━━━━━ Texte à relire ━━━━━

Une cinquantaine d'agriculteurs bio manifestaient ce mardi 21 mai à Limoges devant le centre de paiement des aides agricoles. Ils demandent le versement des primes européennes, car ils ne veulent pas revivre la situation de 2018, où ils avaient reçu l'argent avec trois ans de retard.
La situation a assez duré pour les agriculteurs bio ! Les retards de paiement d'une partie des aides européennes aggravent la situation d'une filière en difficulté :"On n'a pas de délais, pas d'information. On a des fermes qui vivent une crise sans précédent dans l'agriculture bio et à côté de ça, l'état ne verse pas les primes européennes qui nous sont dues", lâche exaspéré Emmanuel Bourgy, le président du groupement des agriculteurs Bio pour la région Centre avant d'ajouter :"Initialement, le Premier ministre avait déclaré que les primes seraient versées le 15 mars, puis on nous a annoncé que cela ne concernerait qu'une partie des aides. Là, l'état nous annonce le 30 juin, dernier délai, sauf que l'on a déjà connu cela, il y a plusieurs années, avec des retards de plus de trois ans, donc nous, on manifeste dès maintenant, car on ne veut plus attendre".

━━━━━ Extrait de données ━━━━━

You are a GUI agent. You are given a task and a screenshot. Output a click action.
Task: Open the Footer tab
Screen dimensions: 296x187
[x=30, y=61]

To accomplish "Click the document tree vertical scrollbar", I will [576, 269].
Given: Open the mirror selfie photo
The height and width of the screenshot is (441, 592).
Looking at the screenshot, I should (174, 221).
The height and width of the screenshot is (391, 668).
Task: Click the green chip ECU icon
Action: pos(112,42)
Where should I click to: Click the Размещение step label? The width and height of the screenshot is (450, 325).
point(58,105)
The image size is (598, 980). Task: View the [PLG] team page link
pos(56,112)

━━━━━
━━━━━ Extrait de données ━━━━━

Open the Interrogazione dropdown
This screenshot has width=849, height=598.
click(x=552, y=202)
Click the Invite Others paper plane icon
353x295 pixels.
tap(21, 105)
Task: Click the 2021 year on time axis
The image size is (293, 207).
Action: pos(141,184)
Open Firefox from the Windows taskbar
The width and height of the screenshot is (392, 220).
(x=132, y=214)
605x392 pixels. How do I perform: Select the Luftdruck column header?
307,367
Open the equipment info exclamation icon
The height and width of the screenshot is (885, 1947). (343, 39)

━━━━━
━━━━━ Extrait de données ━━━━━

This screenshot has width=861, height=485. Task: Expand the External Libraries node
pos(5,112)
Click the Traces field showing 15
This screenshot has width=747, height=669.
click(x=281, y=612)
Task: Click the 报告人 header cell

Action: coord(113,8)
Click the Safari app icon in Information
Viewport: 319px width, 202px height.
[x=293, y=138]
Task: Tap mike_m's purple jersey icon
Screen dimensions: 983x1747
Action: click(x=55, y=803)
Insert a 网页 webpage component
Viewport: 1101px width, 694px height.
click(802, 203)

━━━━━

Action demandée: Reproduisez en entier, sans rien changer, le texte sur la manifestation des agriculteurs bio à Limoges.

Solution proposée:
Une cinquantaine d'agriculteurs bio manifestaient ce mardi 21 mai à Limoges devant le centre de paiement des aides agricoles. Ils demandent le versement des primes européennes, car ils ne veulent pas revivre la situation de 2018, où ils avaient reçu l'argent avec trois ans de retard.
La situation a assez duré pour les agriculteurs bio ! Les retards de paiement d'une partie des aides européennes aggravent la situation d'une filière en difficulté :"On n'a pas de délais, pas d'information. On a des fermes qui vivent une crise sans précédent dans l'agriculture bio et à côté de ça, l'état ne verse pas les primes européennes qui nous sont dues", lâche exaspéré Emmanuel Bourgy, le président du groupement des agriculteurs Bio pour la région Centre avant d'ajouter :"Initialement, le Premier ministre avait déclaré que les primes seraient versées le 15 mars, puis on nous a annoncé que cela ne concernerait qu'une partie des aides. Là, l'état nous annonce le 30 juin, dernier délai, sauf que l'on a déjà connu cela, il y a plusieurs années, avec des retards de plus de trois ans, donc nous, on manifeste dès maintenant, car on ne veut plus attendre".